The workshop brought together 25 Customs officers from duty stations throughout the archipelago and resource persons from three Ministries, three UN agencies and two regional centres. This offered multilateral environmental agreements the opportunity to provide front-line officers with relevant practical training, which in the case of CITES centred on specimen identification, fraud detection, safe handling and other skills officers can use immediately.
“These workshops provide an excellent opportunity for awareness-raising about trade in environmentally-sensitive materials and the role of Customs officers in environmental protection and management”, said John E. Scanlon, CITES Secretary-General.
The Green Customs Initiative is a partnership of 11 international organizations working together to strengthen compliance and enforcement of multilateral environmental agreements (MEAs). Its objective is to enhance the capacity of Customs and other relevant enforcement personnel to monitor and facilitate the legal trade, and to detect and prevent illegal trade in ozone depleting substances (ODS), toxic chemical products, hazardous wastes, wild species of fauna and flora, chemical weapons precursors and living-modified organisms. This is achieved through awareness-raising on all the relevant international agreements as well as the provision of integrated training, assistance and tools to the enforcement community. Green Customs is coordinated by UNEP's Division of Technology, Industry and Economics through its OzonAction programme.

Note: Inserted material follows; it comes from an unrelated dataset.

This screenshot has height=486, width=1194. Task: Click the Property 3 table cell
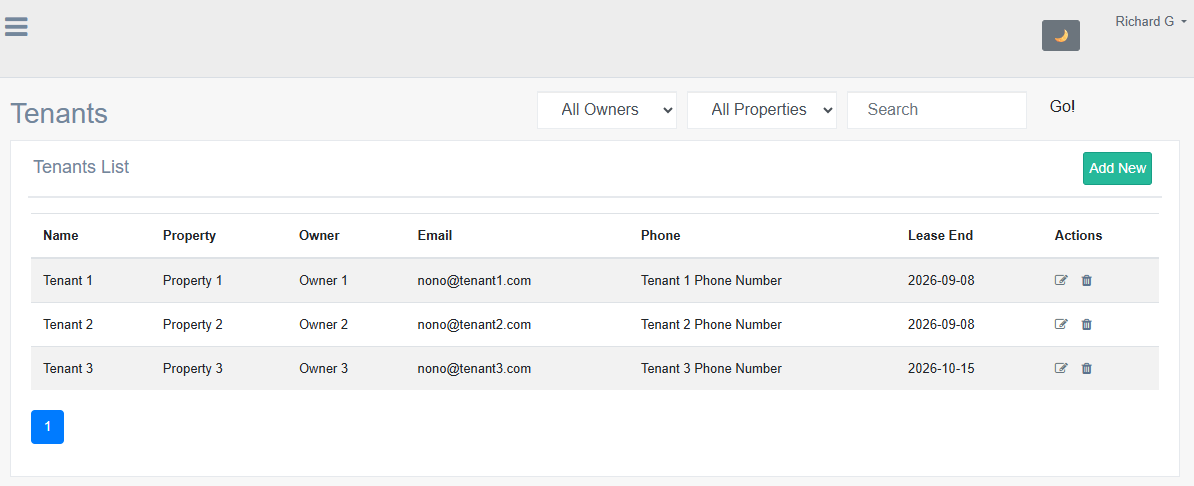193,369
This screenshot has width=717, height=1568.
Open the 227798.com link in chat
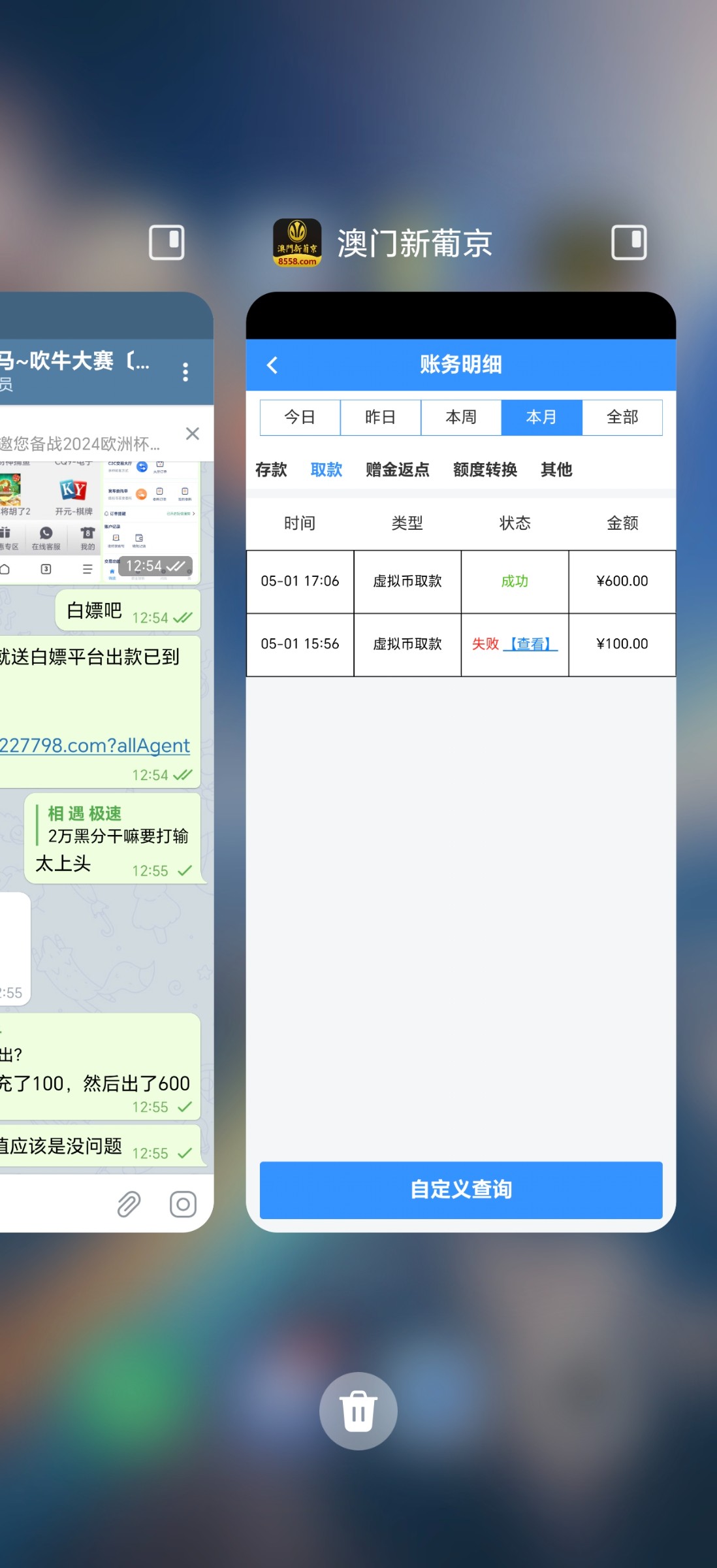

The partners of the Green Customs Initiative comprise multilateral environmental agreements, UN agencies and international organizations: the Convention on International Trade in Endangered Species of Wild Fauna and Flora (CITES), the Basel Convention on the Transboundary Movements of Hazardous Wastes and their Disposal; Cartagena Protocol on Biosafety (Convention on Biological Diversity), the Montreal Protocol on Substances that Deplete the Ozone Layer, the Rotterdam Convention on the Prior Informed Consent (PIC) Procedure for Certain Hazardous Chemicals and Pesticides in International Trade, the Stockholm Convention on Persistent Organic Pollutants (POPs), Interpol, the Organisation for the Prohibition of Chemical Weapons, the United Nations Environment Programme (UNEP), the United Nations Office on Drugs and Crime (UNODC), and the World Customs Organization (WCO). The Green Customs Initiative also works closely with a number of other regional and international organizations.